Dataset excerpts:

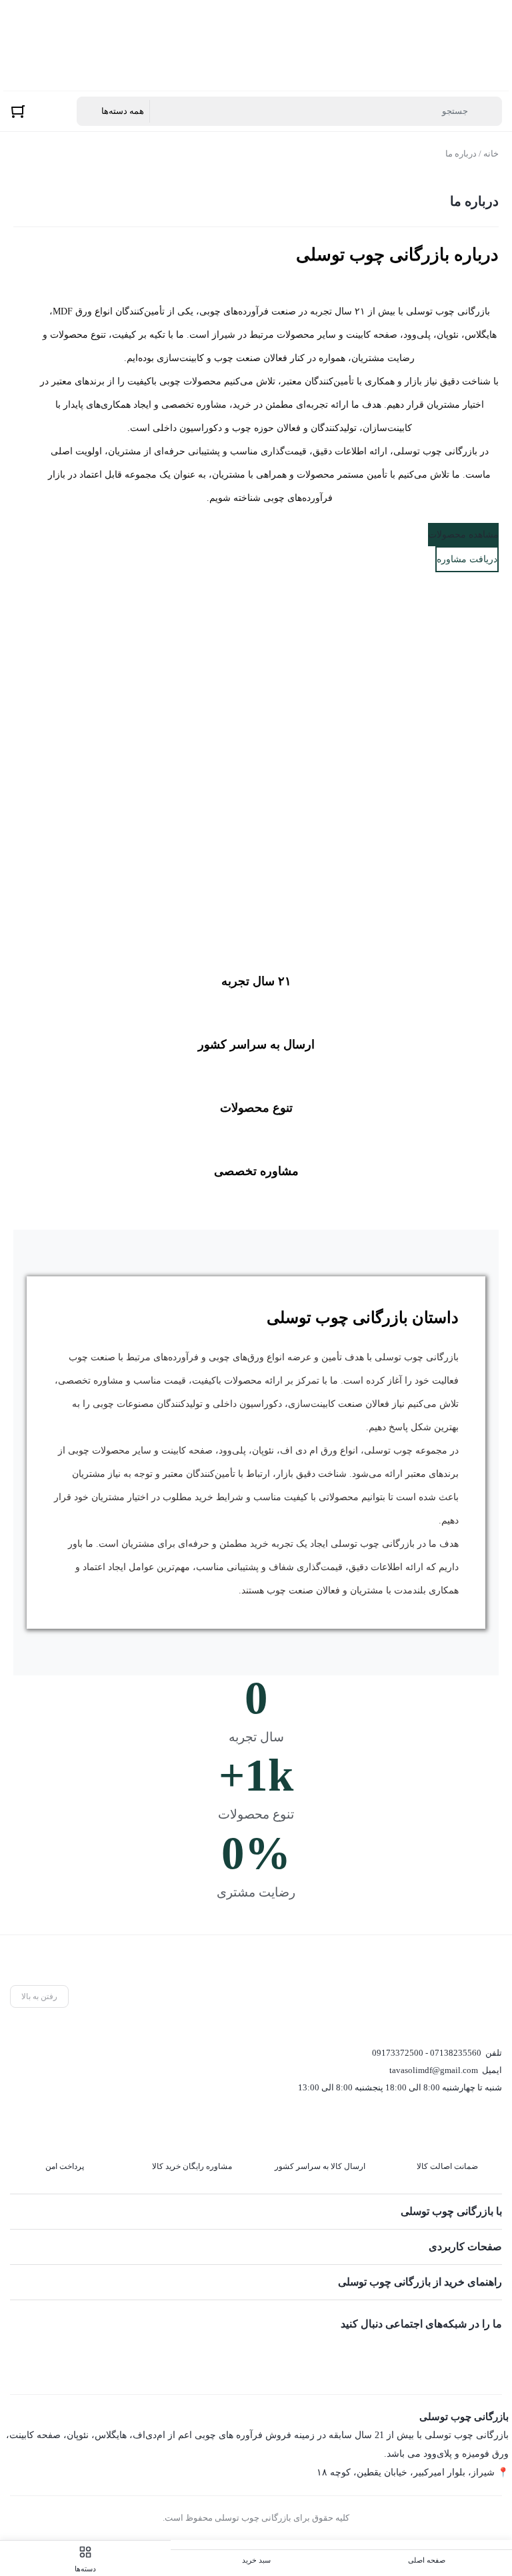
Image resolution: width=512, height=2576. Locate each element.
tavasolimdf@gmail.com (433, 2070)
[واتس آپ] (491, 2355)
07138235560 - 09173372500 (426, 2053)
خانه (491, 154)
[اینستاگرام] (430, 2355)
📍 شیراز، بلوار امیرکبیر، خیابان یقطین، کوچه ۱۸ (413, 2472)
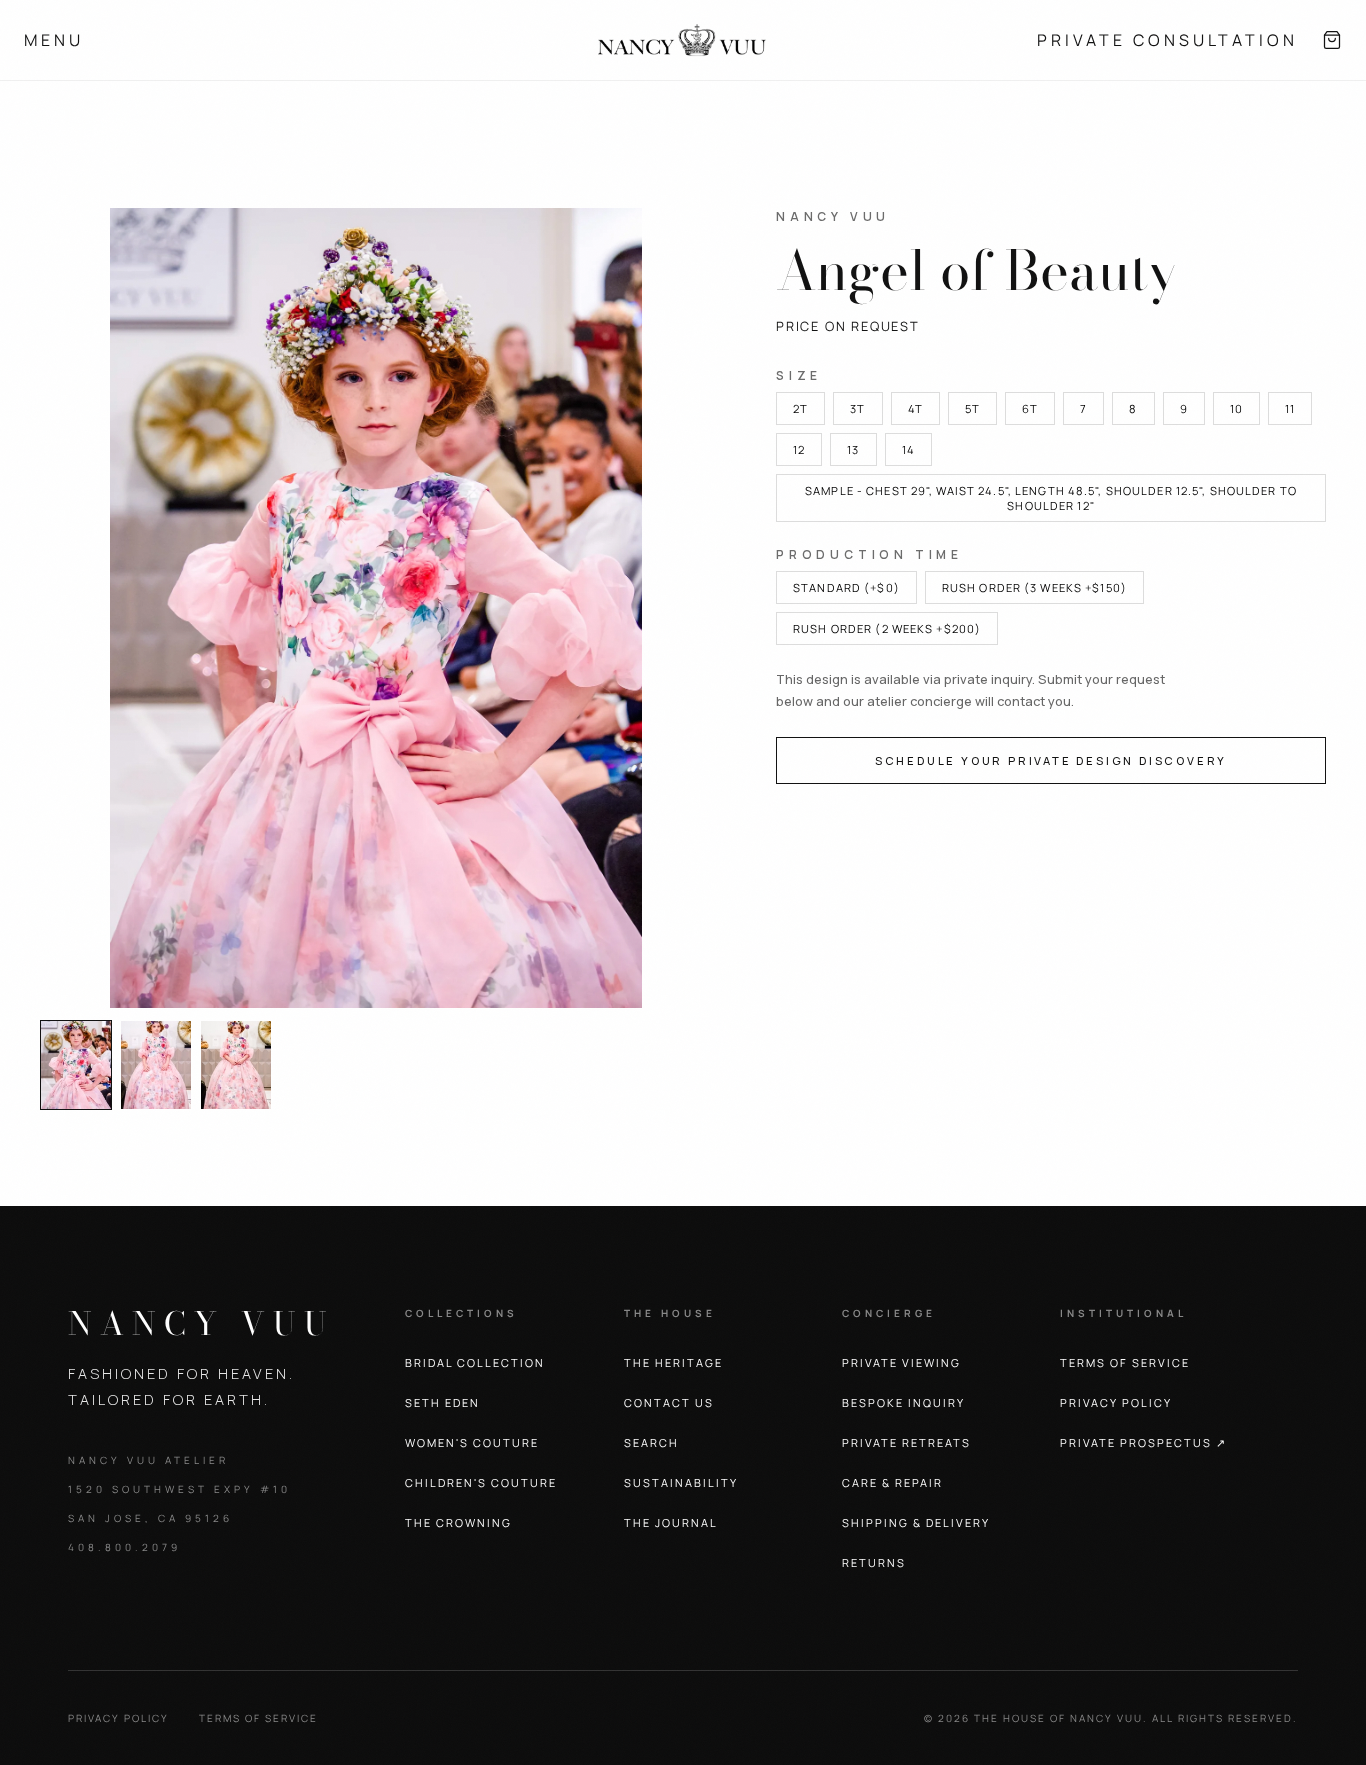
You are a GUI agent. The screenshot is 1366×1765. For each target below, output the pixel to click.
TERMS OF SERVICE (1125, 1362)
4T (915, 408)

» Action item
What is needed is an exact copy of the data, with the pictures removed.

» Solution below
Image resolution: width=512, height=2576. Locate each element.
tavasolimdf@gmail.com (433, 2070)
[واتس آپ] (491, 2355)
07138235560 - 09173372500 (426, 2053)
خانه (491, 154)
[اینستاگرام] (430, 2355)
📍 شیراز، بلوار امیرکبیر، خیابان یقطین، کوچه ۱۸ (413, 2472)
You are a GUI agent. The screenshot is 1366×1765. For each target below, output the pixel to click.
TERMS OF SERVICE (1125, 1362)
4T (915, 408)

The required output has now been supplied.